## Required work
(1) Retype the blog post on Phil Steele's Auburn outlook word for word, covering everything from "Sorry for the" down to "our Auburn Tigers.".
(2) Summarize the blog post on Phil Steele's Auburn outlook in two sentences.
(3) Proceed with the blog post on Phil Steele's Auburn outlook from the point where it stops.
──────── Document excerpt
Wednesday, June 10, 2009

10 things Phil Steele says about Auburn

Sorry for the slow start today.



So as you already know--unless you don't, in which case, why didn't you?--the 2009 Phil Steele college football preview magazine/secret Skynet world-domination manual was released to the general populace yesterday. Yours truly spent most of last night giving it an initial once-over, and I figure those of you who are waiting 'til the weekend to purchase--or lack the VHT eyesight necessary to read Steele's mini-print, which is kinda understandable--might want to know what our favorite college football Deep Blue has to say about our Auburn Tigers.

He says the following:

1. Auburn's not in the top 50--but they should earn a bowl berth and a winning record. It's a little distressing to look over his top 50 and see such luminaries as Colorado, Houston, and Ohio but no Auburn ... to say nothing of Auburn's doppelgangers at Tennessee landing at No. 39. Steele doesn't seem to see a ton of talent at Auburn at the moment--his computer-driven "power poll" ranks Auburn No. 47, one slot behind Houston (again) and just in front of Arizona St. and East Carolina. Add in his obvious respect for the SEC West (which he repeatedly, and I mean repeatedly notes boasts three of his top 10 teams) and a schedule he rates as the nation's 15th-toughest and it makes sense he doesn't see great things ahead for Auburn in 2009.
────────────────
──────── Dataset extract
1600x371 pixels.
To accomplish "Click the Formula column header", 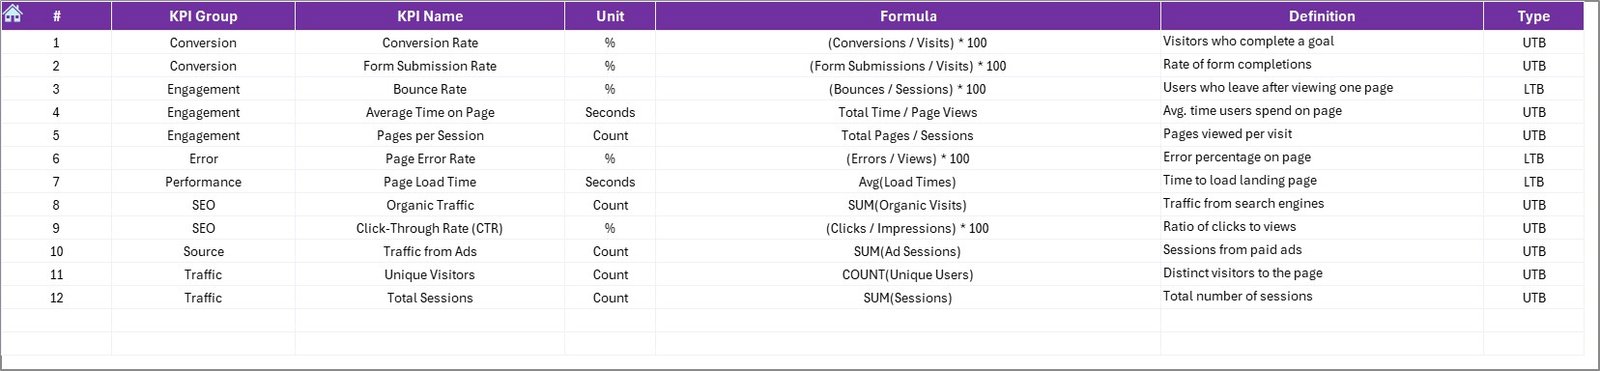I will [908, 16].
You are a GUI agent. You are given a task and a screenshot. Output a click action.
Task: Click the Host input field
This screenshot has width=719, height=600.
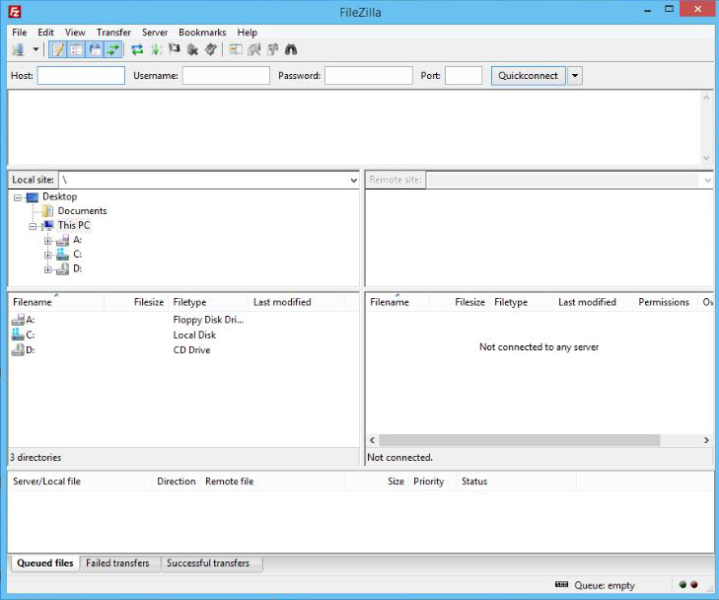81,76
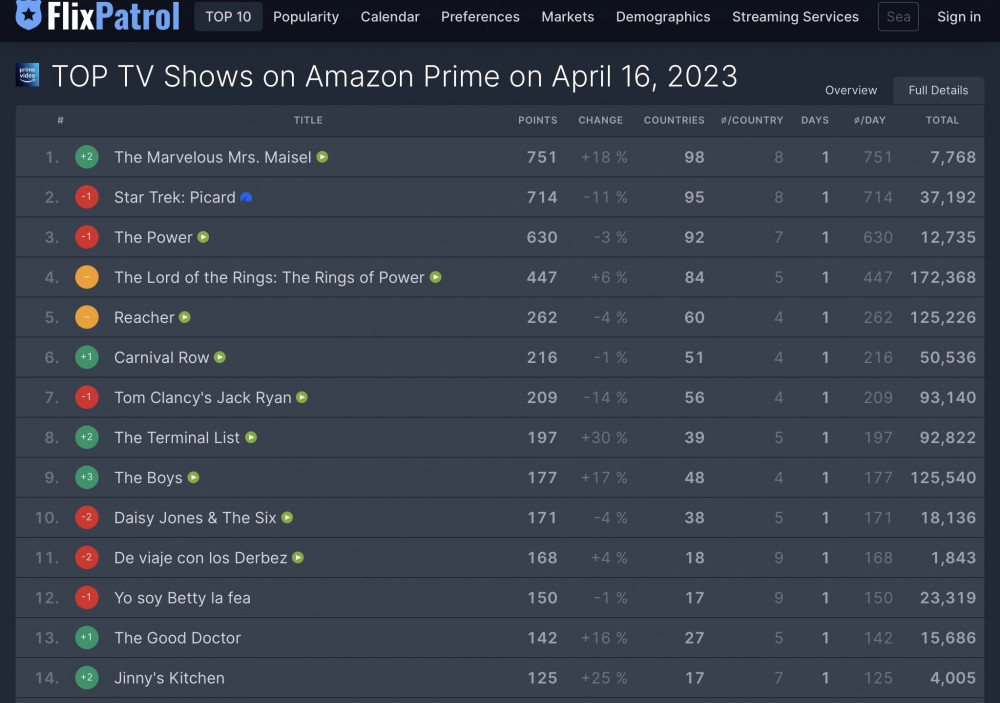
────────────────
──────── Dataset extract
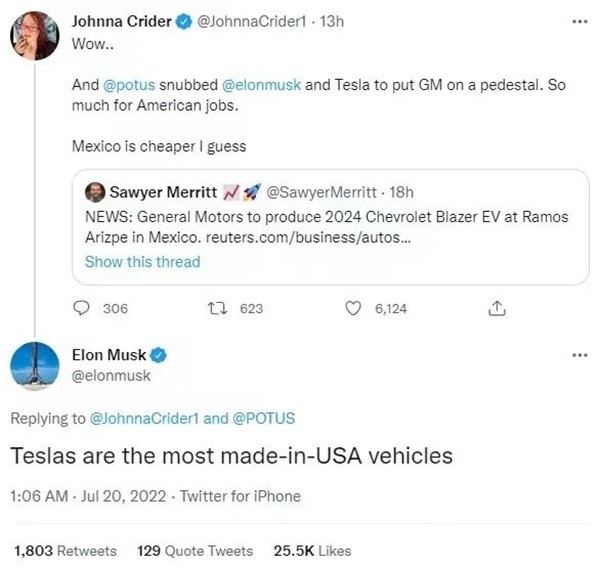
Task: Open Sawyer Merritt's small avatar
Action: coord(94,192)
────────────────
──────── Dataset extract
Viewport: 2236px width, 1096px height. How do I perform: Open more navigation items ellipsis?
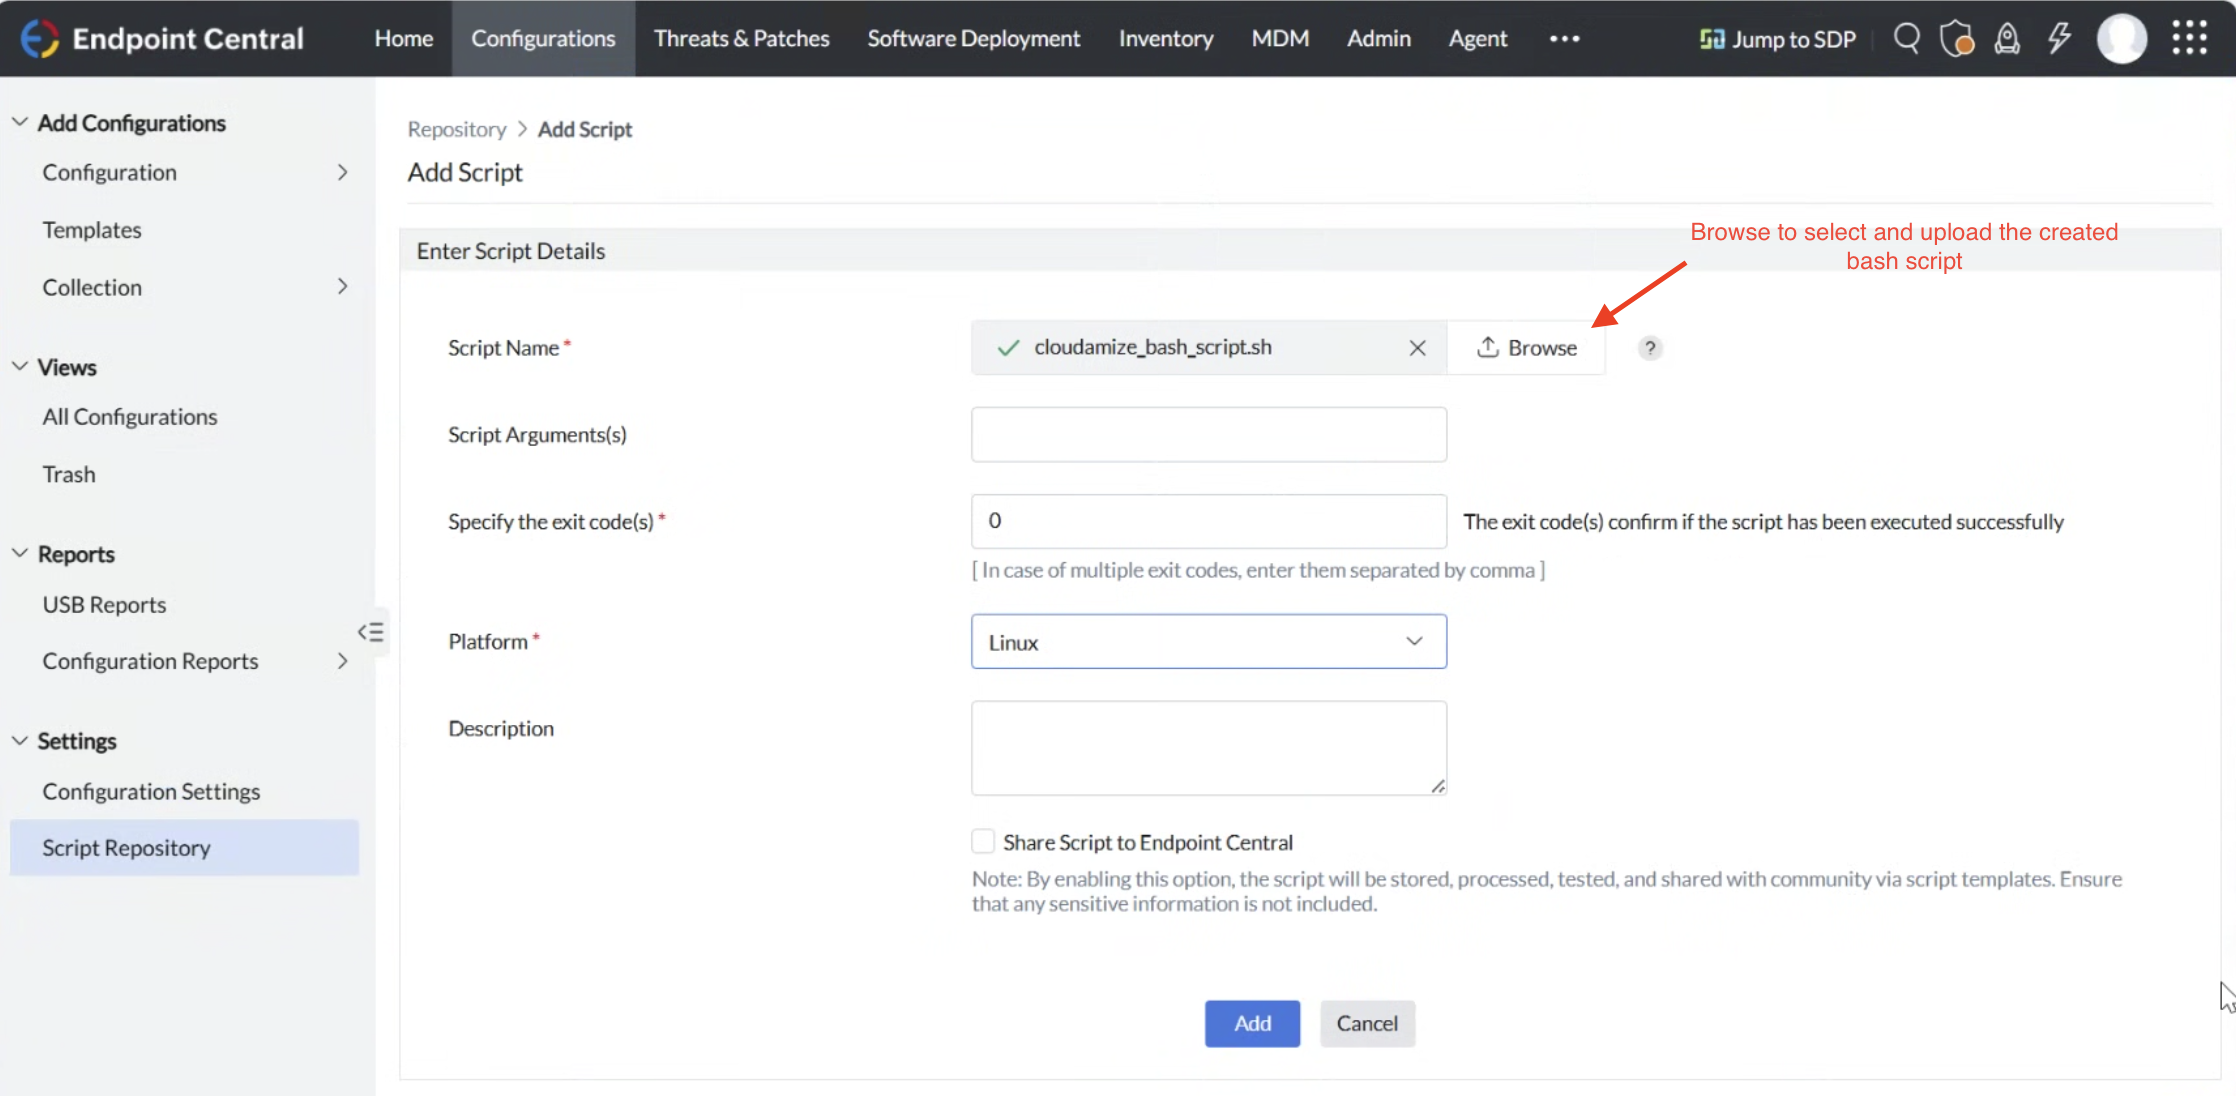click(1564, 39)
────────────────
## Results of the exercise
(1)
Sorry for the slow start today.



So as you already know--unless you don't, in which case, why didn't you?--the 2009 Phil Steele college football preview magazine/secret Skynet world-domination manual was released to the general populace yesterday. Yours truly spent most of last night giving it an initial once-over, and I figure those of you who are waiting 'til the weekend to purchase--or lack the VHT eyesight necessary to read Steele's mini-print, which is kinda understandable--might want to know what our favorite college football Deep Blue has to say about our Auburn Tigers.

(2) The 2009 Phil Steele college football preview magazine has been released, and the writer reports what it says about the Auburn Tigers. Steele leaves Auburn out of his top 50 and ranks it No. 47 in his power poll, though he expects a bowl berth and a winning record, a view shaped by his respect for the SEC West and a schedule he rates as the nation's 15th-toughest.

(3)
However, Steele does stick Auburn on his Most Improved Teams list, at No. 13, and projects a trip to Shreveport--yessss!!!!--to play Colorado in the Advocare V100 Independence Bowl, so it's fair to say he's planning at least a little uptick in Auburn's fortunes. "Chizik steps into a solid situation and the Tigers make my Most Improved list which means they should be bowl bound," he concludes. Better than nothin'.

2. Auburn makes the Most Improved list for a couple of different "better luck"-related reasons. If you've spent any serious time with Steele, you know about his various year-to-year good fortune/bad fortune metrics. Probably the biggest one is turnovers, and Auburn nearly made his world-famous (for a given definition of "world) "Turnovers = Turnaround" with their sparkling -8 final 2008 margin. Not quite double-digits, but Steele clearly feels some improvement there is inevitable (and unless Burns/Caudle totally craters, he's right).

Steele also notes that Auburn had two net close losses last year, losing four one-possession games and winning just two. According to his stats, over the last seven years, 64 percent of teams with two net close losses improved their record next year. Combine the turnovers and the closes losses, and Auburn really should have better luck in '09.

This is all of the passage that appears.